The fourth part included the design of an advanced flow injection system for the determination of mefenamic acid in pharmaceutical preparations (Ponstidin, Ponstan, Mefril) and aqueous solutions. The proposed method for mefenamic acid determination using continuous flow injection relied on the reaction of the spectrophotometric reagent neocuproine with chromium (VI) in the presence of mefenamic acid in an acidic medium to form the colored chromium (III)-neocuproine complex (yellow-green).
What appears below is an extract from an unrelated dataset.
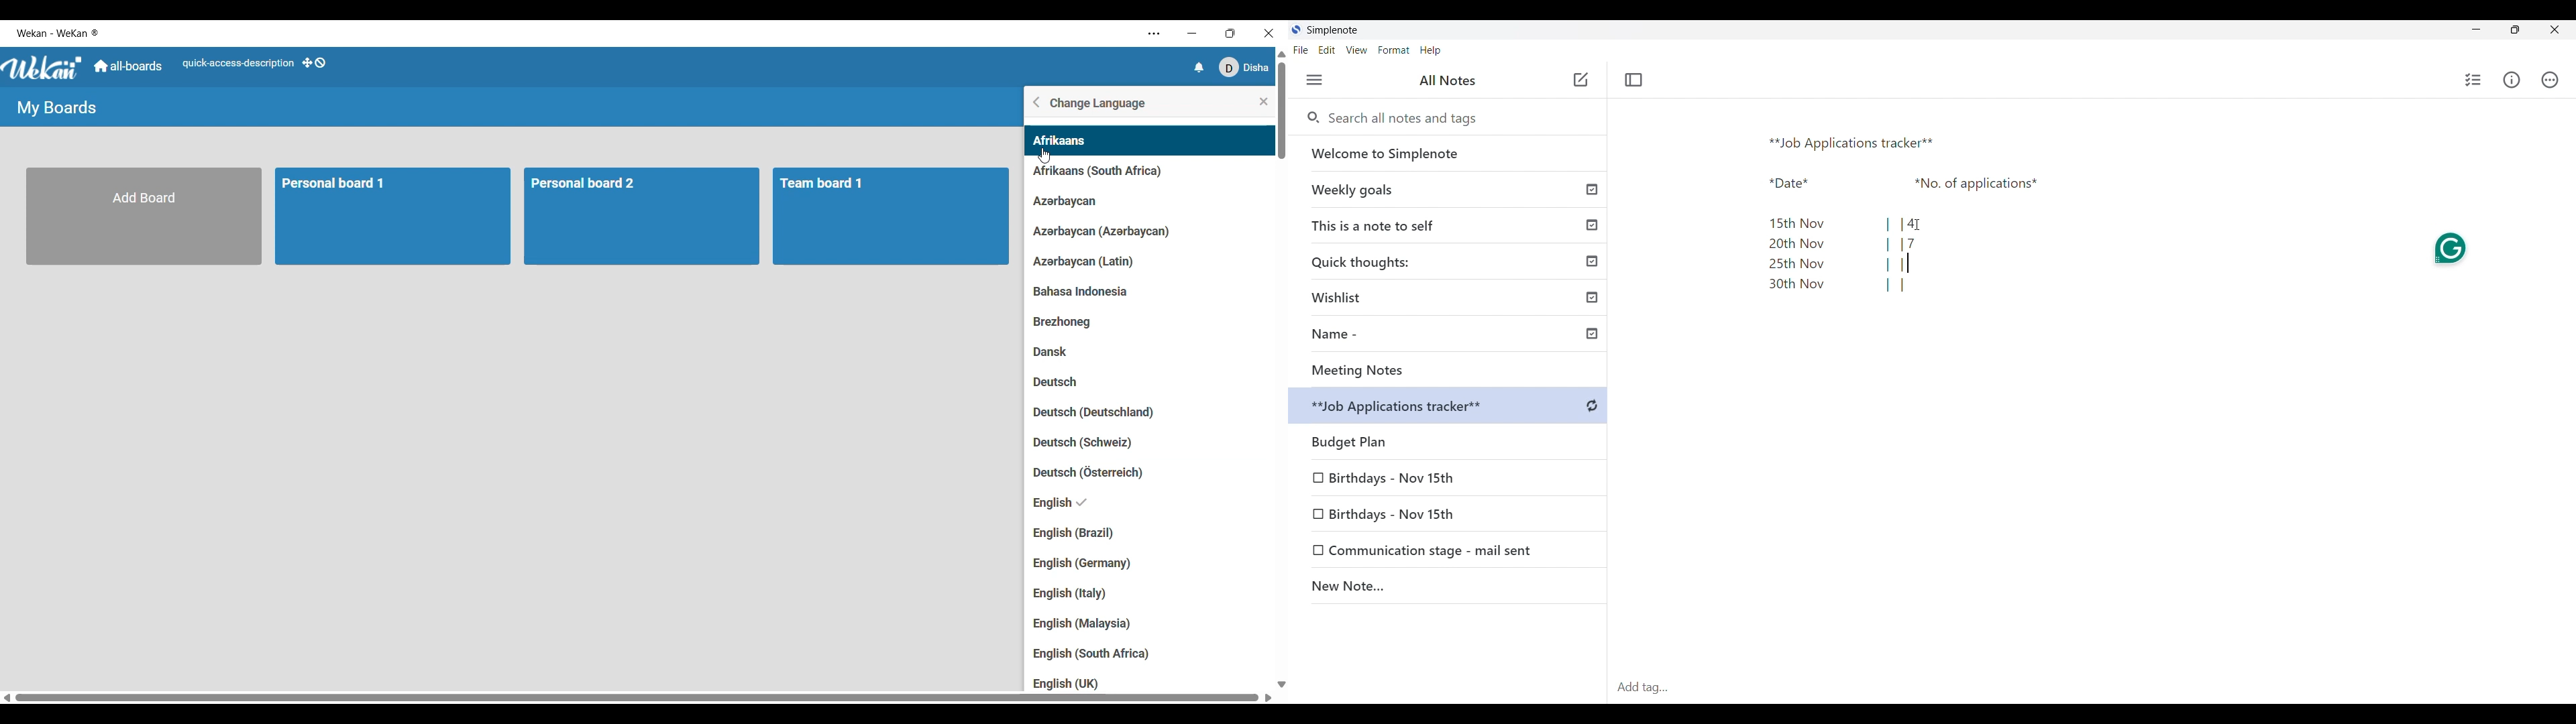 This screenshot has height=728, width=2576. What do you see at coordinates (1229, 32) in the screenshot?
I see `Maximize` at bounding box center [1229, 32].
The absorbance of the formed colored complex was measured at the maximum wavelength of 430 nm. The favorable chemical and physical conditions for the proposed system were studied to achieve higher sensitivity, stability, and optimal design for the best response. Calibration curves exhibited linearity in the concentration range of 0.1-60.0 μg.2mL-1, with a linearity coefficient (R2) of 0.9998. The precision and accuracy of the continuous flow injection method were evaluated using five solutions of different concentrations, resulting in a relative standard deviation percentage between (0.4838% to 3.2680%) and a recovery percentage between (97.50% to 102.40%). Detection and quantification limits were found to be (0.1424 μg.mL-1) and (0.4274 μg.mL-1), respectively. The proposed method demonstrated good characteristics such as speed, sensitivity, and reliability, and it was successfully applied to aqueous solutions and pharmaceutical preparations, showing high sensitivity and accuracy in the determination process.